1808 – Jeffersonville, IN. George Rogers Clark tells Owen Gwathmey that he is busy completing his home. Both are enjoying a visit to Chalybeate Springs mineral spa. [Potts, p. 83] Mindful of the family’s concern over his deteriorating health, Gwathmey asks Clark to spend the winter with him in Louisville: I should feel better satisfied if you would come & spend this winter with me. Every thing that is in my power to make your situation comfortable shall be done & I think you had better come. [Potts, p. 86]

Deaths –

1958 – Louisville, KY. Lily Scott Waters dies, age 86. It is her will which will force the sale of Locust Grove in order to settle her estate. [Potts, p. 125]

17 September –

1797 – Louisville, KY. Widower Richard Clough Anderson, Sr., marries Sarah Marshall. [EL 37]

1805 – Louisville, KY. The Kentucky Gazetteprints an “Extract of a letter from a Gentleman at Louisville.” The gentleman, Jared Brooks, presents his analysis comparing costs of the northern route and the southern route for a canal around the Falls of the Ohio. He concludes that construction on the south shore will be less expensive. [Potts, p. 81]

18 September –

19 September –

1794 – Louisiana Governor of Francisco Luis Hector Carondelet has ordered Manuel Guyoso de Lemos, governor of Natchez to “excite the Chickasaw nation to expel the Anglo-Americans from Fort Masack on the Ohio.” On this day he writes to the Duke of Alcudia, the prime minister of Spain: At the end of last year the French projected an expedition in Kentucky and the waters of the Ohio…inducing the people of this country to unite with them…representatives of his majesty in the United States appealed to the president complaining…the President at once [gave] the strictest orders to Kentucky for the purpose of destroying the projected expedition…but the partiality of many fanatical partisans of the French still dominating, they disobeyed these orders. Their audacity going so far as to build a fort at the mouth of the Cumberland river to hold the boats that might come to trade in this province, which they, in some cases, did. [Potts, p. 72-3]

1812 – George Croghan writes to William Croghan Sr: I determined to enter the Army that you might for the future be relieved from the expense of my education, at the same time to gain a pretty general acquaintance with mankind, & knowledge of the world. [Potts, p. 96]

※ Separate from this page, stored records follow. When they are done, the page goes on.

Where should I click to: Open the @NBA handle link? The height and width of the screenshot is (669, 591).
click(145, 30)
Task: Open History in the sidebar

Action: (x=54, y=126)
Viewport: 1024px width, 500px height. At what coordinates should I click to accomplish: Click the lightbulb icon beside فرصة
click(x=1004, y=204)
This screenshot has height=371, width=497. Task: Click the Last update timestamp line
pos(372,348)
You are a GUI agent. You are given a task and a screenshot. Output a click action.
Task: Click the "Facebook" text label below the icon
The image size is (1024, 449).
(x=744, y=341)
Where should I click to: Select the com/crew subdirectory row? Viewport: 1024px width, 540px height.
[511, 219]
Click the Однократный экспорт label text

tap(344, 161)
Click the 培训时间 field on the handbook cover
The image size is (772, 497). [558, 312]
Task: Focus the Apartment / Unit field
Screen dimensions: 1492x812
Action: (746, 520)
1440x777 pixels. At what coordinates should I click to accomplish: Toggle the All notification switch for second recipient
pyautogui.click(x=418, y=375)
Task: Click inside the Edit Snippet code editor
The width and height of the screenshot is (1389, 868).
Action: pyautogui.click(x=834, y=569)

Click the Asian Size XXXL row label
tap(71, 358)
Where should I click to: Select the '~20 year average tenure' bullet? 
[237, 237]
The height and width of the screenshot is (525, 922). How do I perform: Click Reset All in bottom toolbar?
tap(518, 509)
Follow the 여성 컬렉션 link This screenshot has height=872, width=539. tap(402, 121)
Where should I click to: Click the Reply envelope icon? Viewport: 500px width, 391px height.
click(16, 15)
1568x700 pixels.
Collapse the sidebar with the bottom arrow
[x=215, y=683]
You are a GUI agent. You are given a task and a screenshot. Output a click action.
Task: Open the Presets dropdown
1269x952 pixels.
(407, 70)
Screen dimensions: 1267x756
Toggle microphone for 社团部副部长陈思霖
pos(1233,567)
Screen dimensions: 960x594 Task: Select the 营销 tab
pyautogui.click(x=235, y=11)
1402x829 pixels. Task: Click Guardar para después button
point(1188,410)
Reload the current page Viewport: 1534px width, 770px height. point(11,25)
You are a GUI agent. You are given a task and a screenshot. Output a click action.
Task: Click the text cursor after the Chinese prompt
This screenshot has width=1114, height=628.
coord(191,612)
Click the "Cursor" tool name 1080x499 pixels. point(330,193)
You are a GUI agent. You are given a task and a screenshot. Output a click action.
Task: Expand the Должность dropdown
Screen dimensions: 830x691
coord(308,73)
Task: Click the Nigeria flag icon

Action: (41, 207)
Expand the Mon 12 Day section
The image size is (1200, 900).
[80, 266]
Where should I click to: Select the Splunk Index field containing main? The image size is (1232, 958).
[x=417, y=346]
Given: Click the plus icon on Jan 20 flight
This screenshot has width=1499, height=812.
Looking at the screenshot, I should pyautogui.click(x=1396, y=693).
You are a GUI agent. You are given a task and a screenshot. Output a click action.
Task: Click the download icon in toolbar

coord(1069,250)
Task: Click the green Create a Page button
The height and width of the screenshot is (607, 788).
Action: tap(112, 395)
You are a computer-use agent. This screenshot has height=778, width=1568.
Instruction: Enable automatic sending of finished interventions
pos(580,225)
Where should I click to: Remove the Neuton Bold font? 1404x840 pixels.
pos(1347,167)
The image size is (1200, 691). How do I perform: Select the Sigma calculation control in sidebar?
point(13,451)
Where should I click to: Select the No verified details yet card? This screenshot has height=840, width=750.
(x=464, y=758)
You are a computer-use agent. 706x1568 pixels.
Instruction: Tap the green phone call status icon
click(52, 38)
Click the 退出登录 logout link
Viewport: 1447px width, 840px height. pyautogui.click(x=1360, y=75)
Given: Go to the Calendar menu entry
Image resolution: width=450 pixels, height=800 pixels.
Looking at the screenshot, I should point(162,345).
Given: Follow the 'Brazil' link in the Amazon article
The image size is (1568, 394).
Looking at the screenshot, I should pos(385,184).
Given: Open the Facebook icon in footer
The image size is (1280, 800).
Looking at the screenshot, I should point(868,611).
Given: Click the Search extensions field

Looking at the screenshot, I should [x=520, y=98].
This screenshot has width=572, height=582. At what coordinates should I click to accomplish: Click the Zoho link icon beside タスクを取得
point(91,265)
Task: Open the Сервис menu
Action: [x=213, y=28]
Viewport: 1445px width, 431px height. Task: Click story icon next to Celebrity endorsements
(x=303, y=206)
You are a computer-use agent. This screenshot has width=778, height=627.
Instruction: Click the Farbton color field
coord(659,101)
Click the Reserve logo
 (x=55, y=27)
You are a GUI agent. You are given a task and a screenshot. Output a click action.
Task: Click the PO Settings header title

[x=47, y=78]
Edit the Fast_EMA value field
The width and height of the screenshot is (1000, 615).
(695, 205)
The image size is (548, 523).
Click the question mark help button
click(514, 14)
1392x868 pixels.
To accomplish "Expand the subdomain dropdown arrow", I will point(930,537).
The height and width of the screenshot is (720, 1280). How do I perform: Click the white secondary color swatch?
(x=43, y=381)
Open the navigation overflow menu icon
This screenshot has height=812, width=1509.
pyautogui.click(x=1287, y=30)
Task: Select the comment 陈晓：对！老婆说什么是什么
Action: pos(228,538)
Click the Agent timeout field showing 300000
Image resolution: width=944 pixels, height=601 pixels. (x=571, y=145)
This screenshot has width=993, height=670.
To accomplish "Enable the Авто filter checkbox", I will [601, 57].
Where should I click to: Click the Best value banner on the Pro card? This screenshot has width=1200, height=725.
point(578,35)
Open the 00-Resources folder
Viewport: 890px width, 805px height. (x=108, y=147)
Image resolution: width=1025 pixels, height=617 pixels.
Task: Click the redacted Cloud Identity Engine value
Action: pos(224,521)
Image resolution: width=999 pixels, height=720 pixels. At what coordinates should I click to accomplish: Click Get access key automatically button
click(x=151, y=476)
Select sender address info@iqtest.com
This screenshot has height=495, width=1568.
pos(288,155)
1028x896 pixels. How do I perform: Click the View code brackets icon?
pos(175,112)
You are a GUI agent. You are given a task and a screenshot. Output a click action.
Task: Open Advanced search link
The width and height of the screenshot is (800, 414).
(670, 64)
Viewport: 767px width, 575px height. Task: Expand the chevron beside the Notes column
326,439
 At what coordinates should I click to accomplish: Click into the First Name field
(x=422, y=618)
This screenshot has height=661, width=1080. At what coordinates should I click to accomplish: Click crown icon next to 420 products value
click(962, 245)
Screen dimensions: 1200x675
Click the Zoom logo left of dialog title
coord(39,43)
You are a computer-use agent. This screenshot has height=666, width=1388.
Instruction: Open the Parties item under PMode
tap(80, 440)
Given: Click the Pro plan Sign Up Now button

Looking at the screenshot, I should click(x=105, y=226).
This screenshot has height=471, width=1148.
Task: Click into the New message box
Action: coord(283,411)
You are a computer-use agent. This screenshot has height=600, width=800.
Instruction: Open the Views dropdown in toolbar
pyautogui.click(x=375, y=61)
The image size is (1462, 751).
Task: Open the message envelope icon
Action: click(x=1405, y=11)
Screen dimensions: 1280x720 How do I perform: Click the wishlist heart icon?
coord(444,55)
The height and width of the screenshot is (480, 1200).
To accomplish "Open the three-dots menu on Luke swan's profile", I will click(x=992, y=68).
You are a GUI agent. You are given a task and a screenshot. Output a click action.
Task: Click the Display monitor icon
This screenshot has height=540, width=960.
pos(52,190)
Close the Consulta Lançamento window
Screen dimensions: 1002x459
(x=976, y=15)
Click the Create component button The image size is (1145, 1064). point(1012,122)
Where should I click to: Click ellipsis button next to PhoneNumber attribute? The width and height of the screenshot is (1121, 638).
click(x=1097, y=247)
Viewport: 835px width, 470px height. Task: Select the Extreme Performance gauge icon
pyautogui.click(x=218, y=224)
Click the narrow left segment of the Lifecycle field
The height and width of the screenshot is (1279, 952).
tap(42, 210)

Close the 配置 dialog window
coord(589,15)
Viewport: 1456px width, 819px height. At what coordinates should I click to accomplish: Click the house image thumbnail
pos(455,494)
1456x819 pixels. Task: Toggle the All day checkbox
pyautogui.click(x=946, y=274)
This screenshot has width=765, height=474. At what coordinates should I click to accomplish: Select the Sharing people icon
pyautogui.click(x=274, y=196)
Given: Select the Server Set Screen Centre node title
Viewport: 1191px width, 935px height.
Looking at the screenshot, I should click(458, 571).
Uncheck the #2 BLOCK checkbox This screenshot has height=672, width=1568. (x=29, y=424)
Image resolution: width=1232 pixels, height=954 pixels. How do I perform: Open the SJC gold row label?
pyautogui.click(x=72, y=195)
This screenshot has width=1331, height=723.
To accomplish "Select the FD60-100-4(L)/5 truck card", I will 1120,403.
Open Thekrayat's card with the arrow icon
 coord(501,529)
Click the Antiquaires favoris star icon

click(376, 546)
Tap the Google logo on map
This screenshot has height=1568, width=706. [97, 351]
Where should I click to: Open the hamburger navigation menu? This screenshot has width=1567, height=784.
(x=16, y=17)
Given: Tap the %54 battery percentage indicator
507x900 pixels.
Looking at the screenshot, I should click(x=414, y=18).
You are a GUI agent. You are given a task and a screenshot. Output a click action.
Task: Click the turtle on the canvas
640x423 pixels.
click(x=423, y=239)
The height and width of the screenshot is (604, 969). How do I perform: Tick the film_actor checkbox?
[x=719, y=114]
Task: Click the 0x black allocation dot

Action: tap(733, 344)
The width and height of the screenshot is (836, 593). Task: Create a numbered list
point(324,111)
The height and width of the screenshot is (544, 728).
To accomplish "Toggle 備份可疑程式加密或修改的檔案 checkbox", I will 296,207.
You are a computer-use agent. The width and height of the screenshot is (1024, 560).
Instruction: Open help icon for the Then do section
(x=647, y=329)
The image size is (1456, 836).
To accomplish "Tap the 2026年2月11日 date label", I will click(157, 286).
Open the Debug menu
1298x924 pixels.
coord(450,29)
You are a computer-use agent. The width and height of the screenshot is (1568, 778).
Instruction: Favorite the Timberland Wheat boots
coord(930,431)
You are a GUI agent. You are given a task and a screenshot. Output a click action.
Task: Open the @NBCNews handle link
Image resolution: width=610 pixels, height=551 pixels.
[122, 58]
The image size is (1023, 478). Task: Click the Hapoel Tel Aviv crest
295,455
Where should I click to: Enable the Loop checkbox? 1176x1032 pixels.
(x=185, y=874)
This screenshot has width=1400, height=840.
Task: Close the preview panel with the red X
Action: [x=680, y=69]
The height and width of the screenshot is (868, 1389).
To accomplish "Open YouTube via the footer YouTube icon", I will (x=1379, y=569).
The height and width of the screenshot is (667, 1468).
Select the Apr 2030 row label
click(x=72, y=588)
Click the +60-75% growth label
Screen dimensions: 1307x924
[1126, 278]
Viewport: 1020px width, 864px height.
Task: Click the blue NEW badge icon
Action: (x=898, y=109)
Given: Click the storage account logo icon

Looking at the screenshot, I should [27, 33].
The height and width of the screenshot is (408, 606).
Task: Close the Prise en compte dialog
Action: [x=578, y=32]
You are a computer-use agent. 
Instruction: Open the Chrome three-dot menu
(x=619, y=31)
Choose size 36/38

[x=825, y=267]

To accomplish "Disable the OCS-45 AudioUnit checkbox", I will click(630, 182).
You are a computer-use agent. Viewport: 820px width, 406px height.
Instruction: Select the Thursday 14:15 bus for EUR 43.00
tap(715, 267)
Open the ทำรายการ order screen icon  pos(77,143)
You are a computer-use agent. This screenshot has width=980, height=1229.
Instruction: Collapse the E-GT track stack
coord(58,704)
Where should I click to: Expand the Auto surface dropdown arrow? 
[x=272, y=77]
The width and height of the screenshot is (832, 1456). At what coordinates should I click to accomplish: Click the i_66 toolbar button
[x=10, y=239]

1914 – Glenview, KY. Rogers Clark Ballard Morton born. He will become a politician, and will head President Gerald Ford’s reelection committee. [EL, p. 629]

20 September –

1805 – end of the Lolo Trail, Rocky Mountains. The Corps of Discovery meets the Nez Perce Indians. A stay with them affords some much needed recuperation and time to build dugout canoes to take them down the Clearwater, Snake and Columbia Rivers to the Western Ocean. [EL, p. 509-10]

1900 - Louisville, KY. In The Louisville Times, Colonel Reuben T. Durrett, expounded for an article titled “Locust Grove, where George Rogers Clark spent his last days.” Asked if he believed the story that martial music had been played during Clark’s amputation, he replied, “Why, of course it is. The only way to enjoy a yarn like that is to believe it.” 

  He went on to relate the story he had written for Lyman C. Draper, 19 April 1883, this time adding a further tidbit that the amputation took place on the front porch of Locust Grove! [Potts, p. 87, p. 200, note 114]

Deaths –

1821 – Louisville, KY. Edmund Croghan dies at Locust Grove. [Renau, p. 73]

21 September –

1834 – Pittsburgh, PA. William Croghan Jr. to Charles W. Thurston: The plan of the building would even please my Cousin Lewis Clark who I was anxious should furnish me with a design. [Potts, p. 101]

Deaths –

1822 – Louisville, KY. William Croghan dies at Locust Grove. [KE, p. 243]

22 September –

1809 – Clarksville, IN. George Rogers Clark attends meeting of board of commissioners of the Illinois Regiment. [Potts, p. 88]

1821 – Louisville, KY. William Edwards writes his will. [Renau, p. 31]

Deaths –

1850 – Pittsburgh, PA. Based on letter of W.H. Denny, 27 September 1850, William Croghan Jr died “on Sunday last” – which would be this date.

23 September –

1806 – St. Louis, MO. The Corps of Discovery arrives. [EL, p. 509-10]

1806 – St. Louis, MO. William Clark writes to his brother Jonathan about Fort Clatsop, near present-day Astoria, OR: Here we constructed some log houses and defended them with a common stockade work; this place we called Fort Clatsop after the nation of that name who were our nearest neighbors. [Potts, p. 198, note 18]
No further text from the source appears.